In 1993, the Desjardins-Laurentian Financial Corporation became the new majority shareholder of Laurentian Bank of Canada, following the merging of the Laurentian Group Corporation with the Desjardins Group. The bank purchased the Manulife Bank of Canada's banking service network and the assets of Prenor Trust Company of Canada in 1994.

In 1995, the bank acquired 30 branches of the North American Trust Company.

In 1996, one of its subsidiaries acquired the parent corporation of Trust Prêt et Revenu du Canada. A few months later, the withdrawal of its main shareholder, Desjardins-Laurentian Financial Corporation, prompted the Laurentian Bank to become a Schedule 1 Bank under the Bank Act, on par with all the other large Canadian banks.

In 2023, Laurentian Bank launched a new line of Visa credit cards in partnership with Brim Financial.
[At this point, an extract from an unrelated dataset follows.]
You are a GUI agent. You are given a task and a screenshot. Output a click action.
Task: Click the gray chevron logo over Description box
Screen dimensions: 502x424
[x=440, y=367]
The new system provides digital onboarding and instant adjudication, instant virtual card issuance, mobile wallet functionality and self-serve card management options including setting credit limits and replacement of lost cards.

==Membership==
LBC is a member of the Canadian Bankers Association and registered member with the Canada Deposit Insurance Corporation, a federal agency insuring deposits at all of Canada's chartered banks. It is also a member of Interac.